Red Flag 4: Unreachable or Evasive Communication
If your prospective employer takes days or weeks to respond to straightforward email questions about contract terms, housing, or visa arrangements — and this pattern persists through multiple attempts — it's a sign of either disorganisation or deliberate evasiveness. Neither bodes well for the experience of working there.
Test communication patterns before you commit. Ask three specific, concrete questions and note how long it takes to get clear answers.
Red Flag 5: No Verifiable References From Current or Recent Teachers
A school with good working conditions will generally be happy to put you in contact with a current or recently departed teacher. If a school actively avoids this, can't provide any such contact, or gives you a reference who turns out to be impossible to actually reach — this is suspicious.
Do your own due diligence: search the school name on r/TEFL, Google "school name experience," and search for the school on Facebook where former teachers often comment.
Red Flag 6: Excessive Penalty Clauses
Some contracts include penalty clauses for leaving early that are disproportionately large — equivalent to several months' salary, for example. While reasonable notice periods are standard, contracts that are designed to financially trap you in the role should be considered very carefully.
Ask a TEFL legal resource or expat community to review any unusually restrictive contract clauses before signing.
Red Flag 7: Salary Below Living Wage in High-Cost Areas
Research the actual cost of living in your target city before evaluating any salary offer. A school offering 10,000 baht/month in Bangkok (roughly $280 USD) is effectively offering below survival income in a city with significant accommodation costs.
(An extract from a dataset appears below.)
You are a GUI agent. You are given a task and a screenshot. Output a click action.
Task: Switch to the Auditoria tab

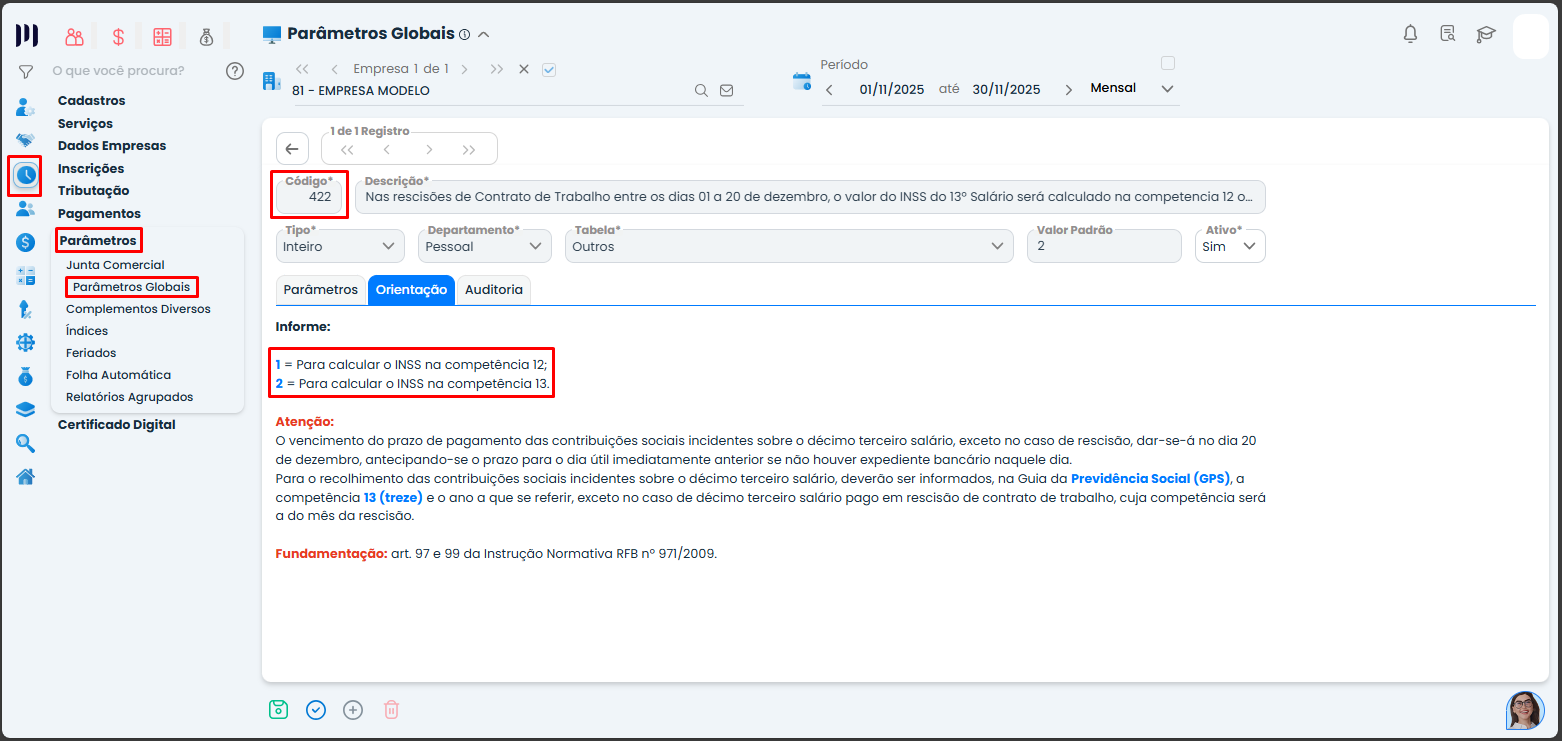[493, 290]
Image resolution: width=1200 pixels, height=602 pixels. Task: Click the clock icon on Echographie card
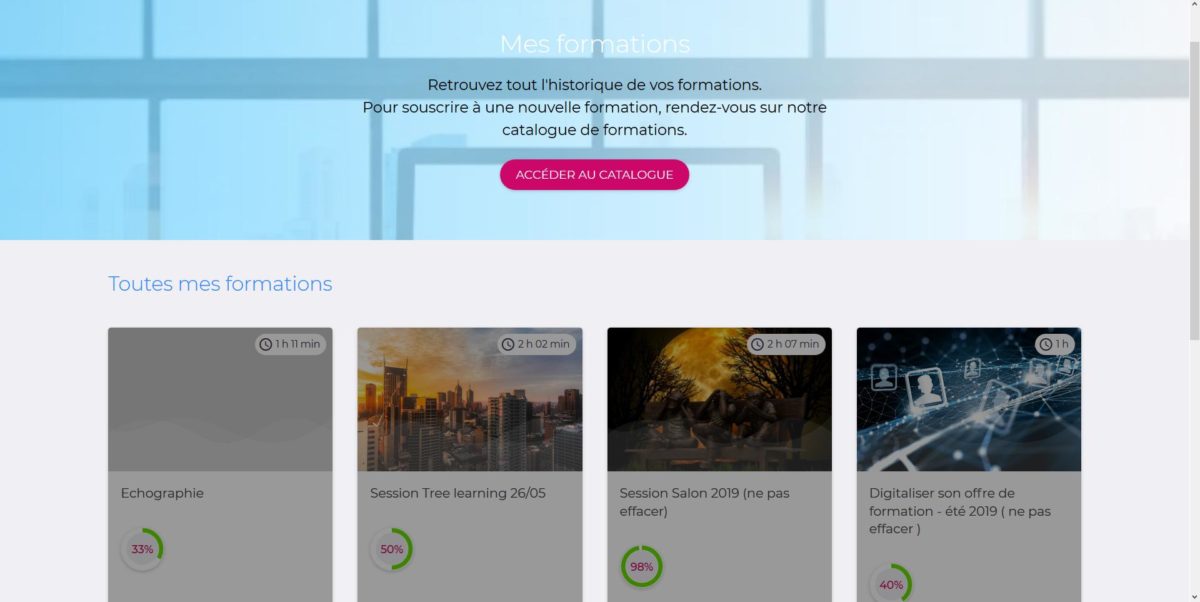[x=266, y=344]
Use Numbeo to benchmark living costs. If the offered salary minus your fixed costs leaves you less than $200–$300/month in disposable income without housing being provided, question the position carefully.
Red Flag 8: Claims That Seem Too Good to Be True
Positions advertising very high salaries for unqualified, inexperienced teachers in premium markets, or promising extraordinary benefits packages without any formal application process, warrant extreme scrutiny.
These are sometimes outright job scams (designed to extract advance fee payments or personal information), and sometimes simply misleading about what the actual conditions will be.
Rule: If an offer is significantly better than the known market rate for equivalent qualifications and experience, investigate thoroughly before proceeding.
Red Flag 9: Pressure to Decide Immediately
A legitimate employer understands that accepting a job that involves international relocation is a significant decision requiring due diligence time. An employer who pressures you to accept "today or we'll give it to someone else" is either genuinely poorly organised or is applying pressure to prevent you from finding out things they don't want you to know.
Give yourself at least 48 hours to review any overseas job offer carefully, regardless of any urgency claims.
Red Flag 10: Institutional Instability Signals
Signs that a school may close or fail during your contract:
- No physical address or a premise you can't verify
- No online presence or a very recently created website
- No reviews anywhere online
- Unusually high teacher turnover (multiple positions listed simultaneously)
A quick check on the school's address via Google Maps and a search for their name in expat communities takes 15 minutes and can save months of difficulty.
The Principle
Healthy scepticism is not ingratitude — it's due diligence. Legitimate employers with good working conditions don't require you to lower your standards to work with them. If red flags appear, address them directly with the employer and see how they respond. The quality of that response will tell you a great deal about the quality of the working environment.